If ever there was a person who found himself in the right place at the right time it was J.O.C. (Jock) Phillips. As he states in the introduction, he was privileged by his upbringing, with its richness of culture and emphasis on historical writing; and as part of a cohort of baby boomers who “began to articulate a new cultural nationalism.” He acknowledges his unique opportunity to present history to New Zealanders, just as the internet took off, and through getting the position of chief historian and in other roles. 
    The book essentially tells two stories, one being about his own family background, and the other being his life as a historian. In many ways the first few chapters, which portray both sides of his family, are the more interesting. 
    His father, Neville, was from Dannevirke, then went to Canterbury College, and on to Oxford University just before the war. After war service he returned to Christchurch and became a history professor, and later Vice-Chancellor, before succumbing to his Anglophile instincts and returning ‘home’ to England. 
    The most interesting chapter is entitled ‘My mother and the land’. Jock’s mother Pauline Palmer was from a more affluent background, involving pastoral farming in Hawkes Bay, before taking an MA at Canterbury College. But by delving back into her family history, in Australia and in Canterbury, Jock provides some interesting insights into colonial history and the use of land.
    The young John Phillips got the best of education in New Zealand, Christ’s College at the age of 12, and also wonderful holidays on his uncles’ farms in Hawkes Bay. It was this that gave him an appreciation of the land in economic and aesthetic terms. At age 15 Phillips joins his parents in England while his father is on a sabbatical, and gets to attend Dulwich College in London, and a path opens up for him to eventually attend Cambridge University. Instead, he returns to New Zealand, and ventures up to Wellington to begin an undergraduate degree at Victoria. With a scholarship he travels to Cambridge, Massachusetts, in the late 1960s, to attend Harvard. There is an interesting account of what a rigorous PhD programme actually entails. Jock also gets to enjoy the popular culture, dips his toes into American politics, and marries Phillida Bunkle. They return to New Zealand to share a History lectureship at Victoria, in 1973. Jock makes progress up the academic ladder but eventually gets frustrated. 
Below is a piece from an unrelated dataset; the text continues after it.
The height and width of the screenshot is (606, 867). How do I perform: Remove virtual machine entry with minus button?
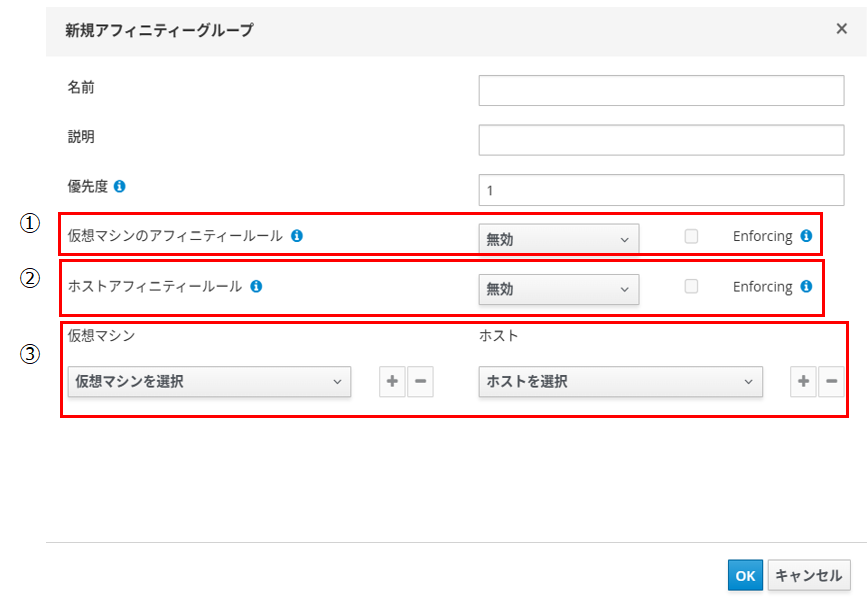point(420,381)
    At first seconded to the public service, Jock then begins to innovate with a new form of ‘public history’, and an intention to make history accessible to a wider audience. This included commissioning written histories of government departments; being involved in the set-up of Te Papa’s exhibitions; and then creating the on-line encyclopaedic resource Te Ara.
    The details of this glorious career reflect a certain form of luck: just when the public service was being restructured or dismantled, Phillips was able to develop roles that defied the trend. 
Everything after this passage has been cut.